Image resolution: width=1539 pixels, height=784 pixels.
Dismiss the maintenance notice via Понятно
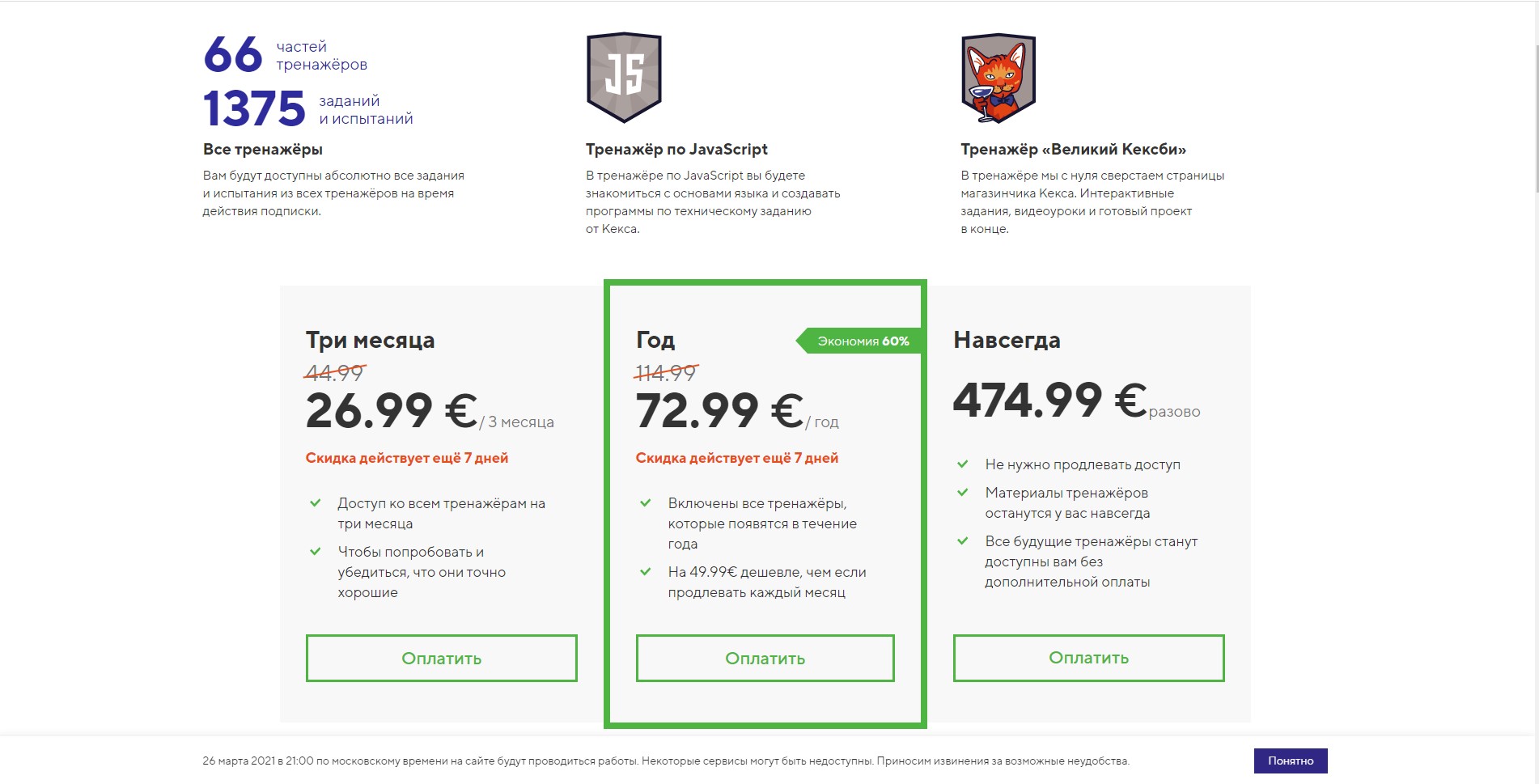pyautogui.click(x=1291, y=761)
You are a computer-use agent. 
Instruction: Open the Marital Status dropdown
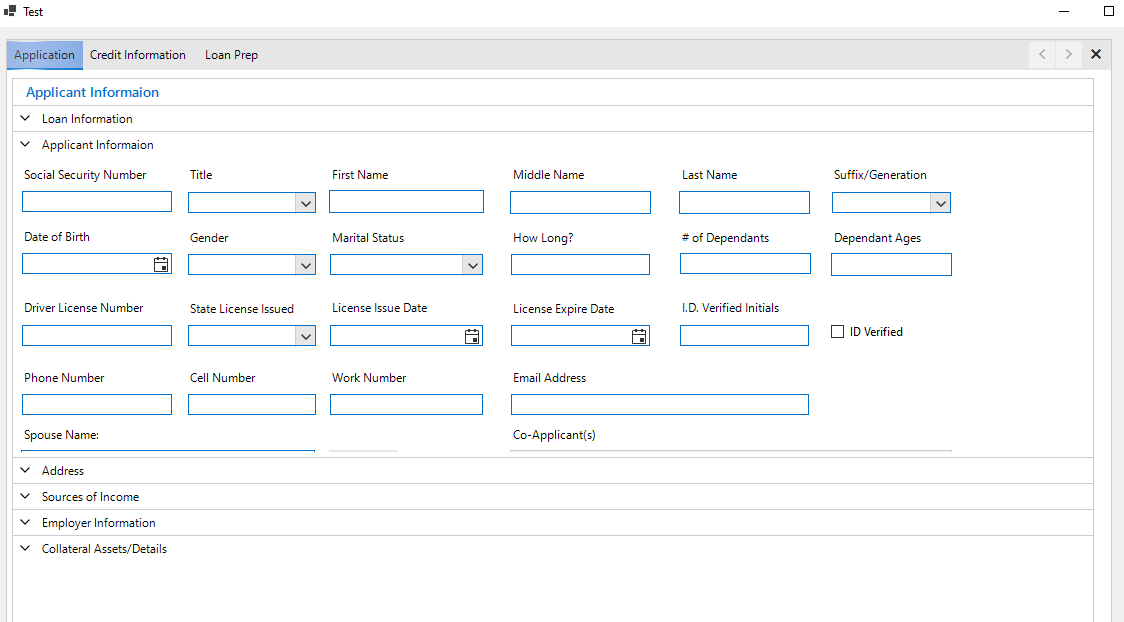(x=472, y=265)
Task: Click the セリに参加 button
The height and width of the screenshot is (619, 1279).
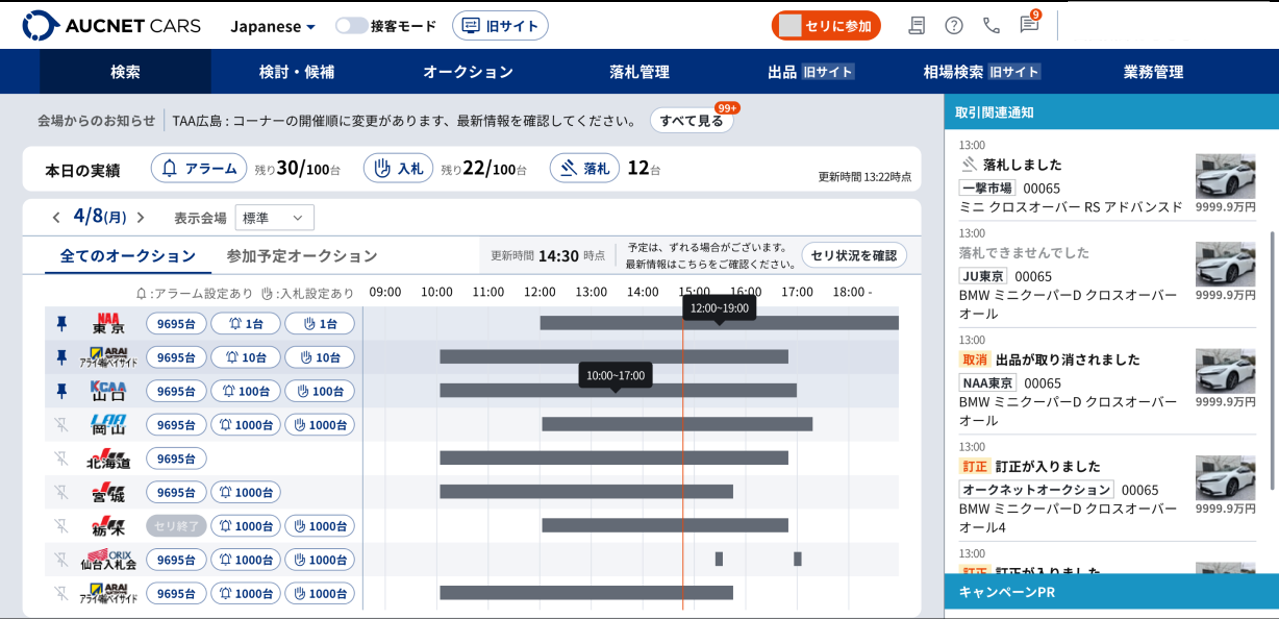Action: tap(825, 26)
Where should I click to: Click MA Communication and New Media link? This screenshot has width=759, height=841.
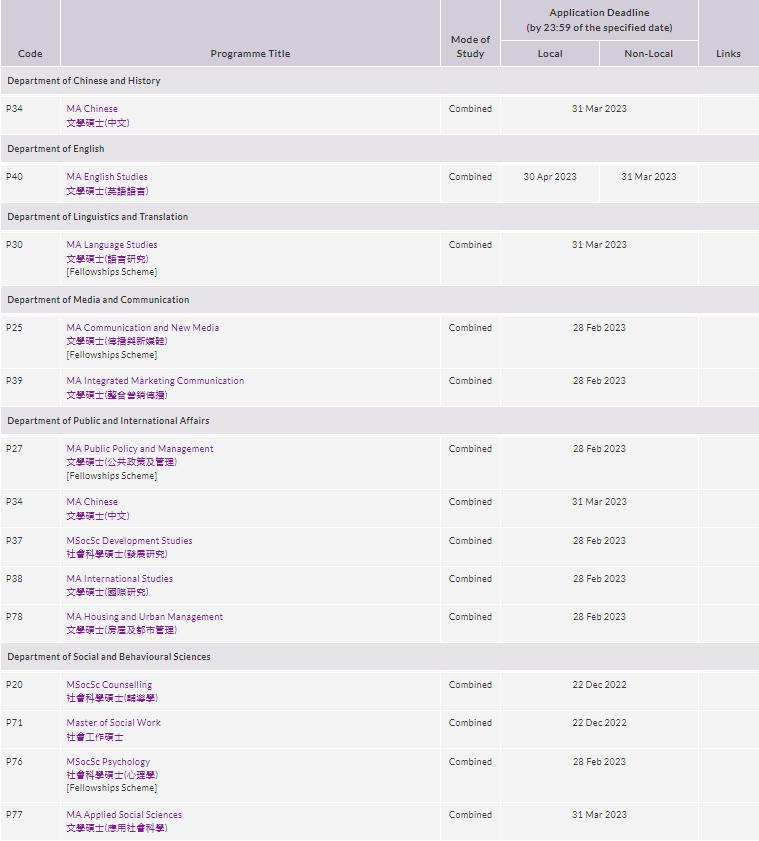(143, 328)
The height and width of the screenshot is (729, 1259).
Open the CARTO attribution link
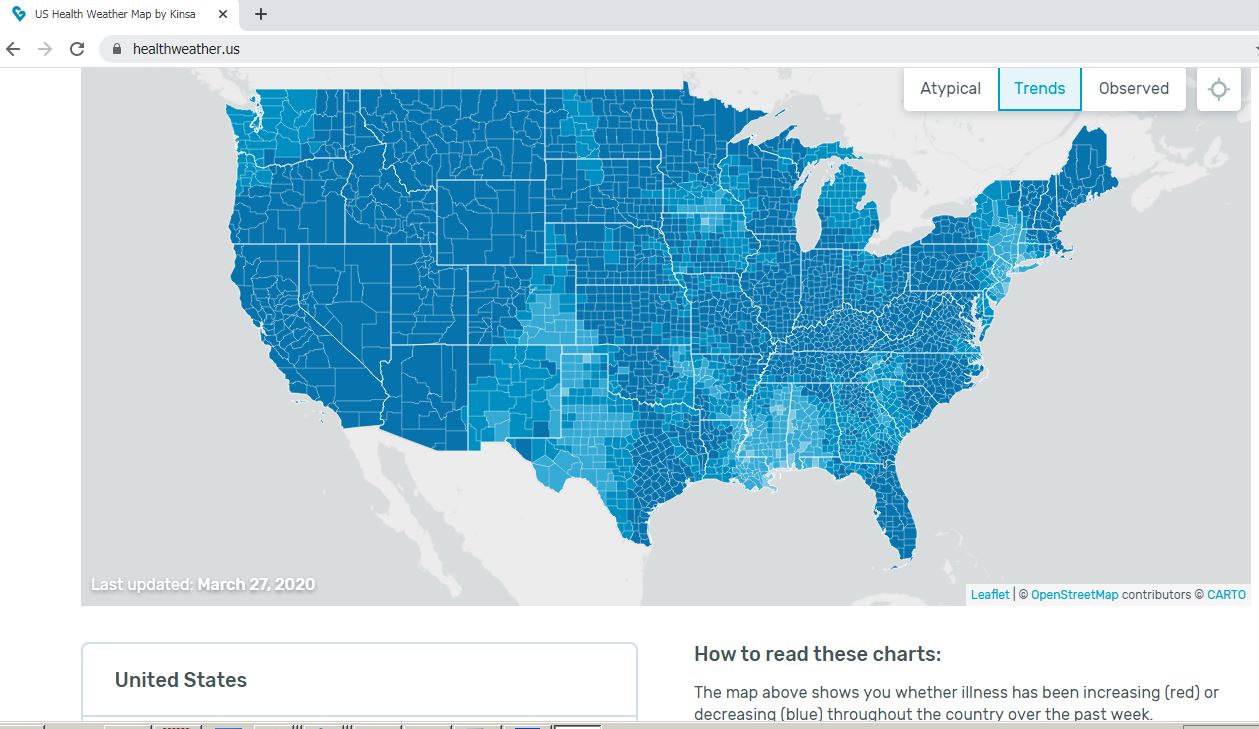[x=1227, y=595]
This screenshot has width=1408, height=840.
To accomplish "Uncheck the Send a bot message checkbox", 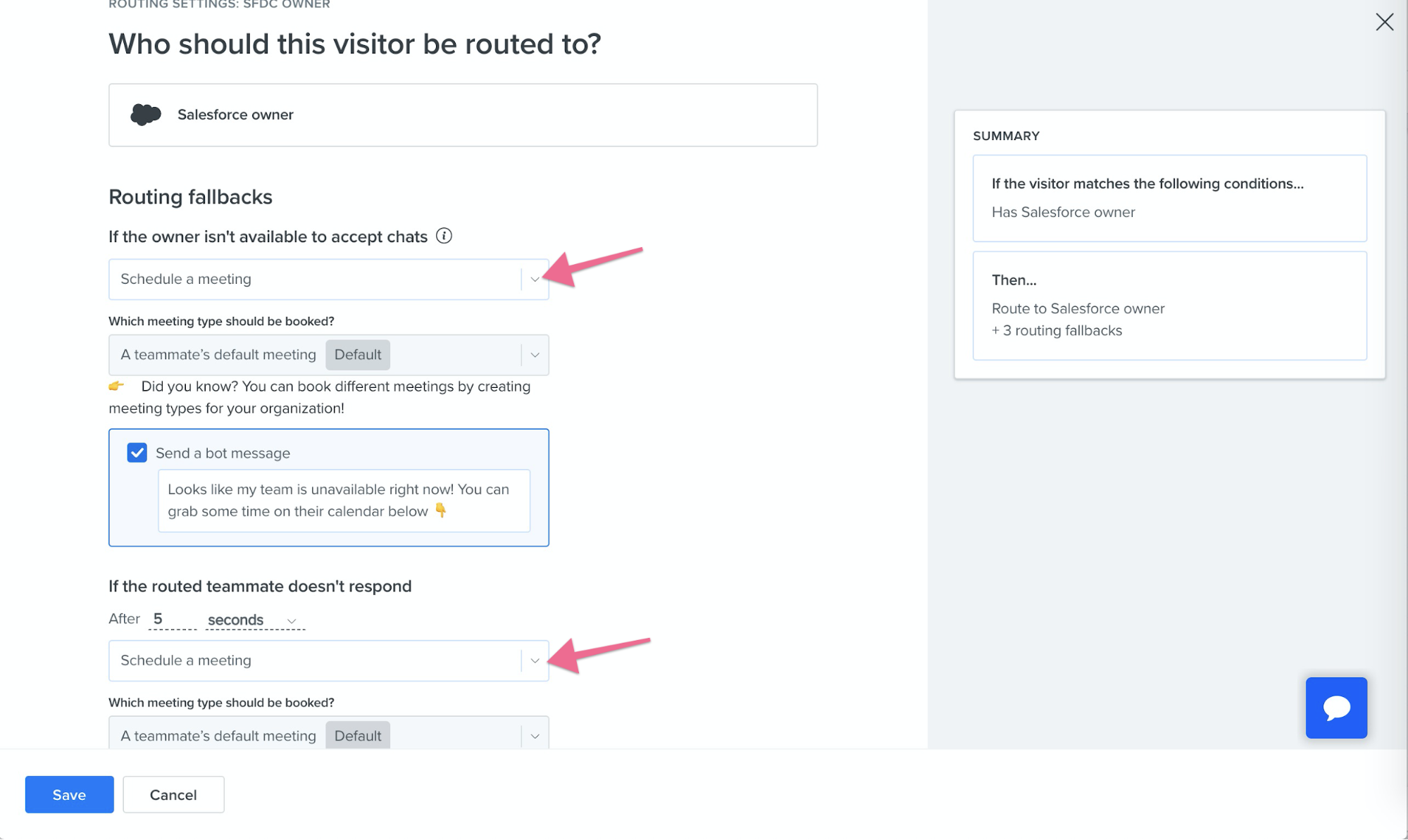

____

▸ **Task prompt**
Beginning with the line that contains "Task: Click the セリに参加 button", repeat every remaining line of the data exactly, the last line included, and omit pictures.

▸ **Exercise output**
Task: Click the セリに参加 button
The height and width of the screenshot is (619, 1279).
Action: tap(825, 26)
Where should I click to: Click MA Communication and New Media link? This screenshot has width=759, height=841.
(143, 328)
The height and width of the screenshot is (729, 1259).
Open the CARTO attribution link
[x=1227, y=595]
This screenshot has width=1408, height=840.
To accomplish "Uncheck the Send a bot message checkbox", 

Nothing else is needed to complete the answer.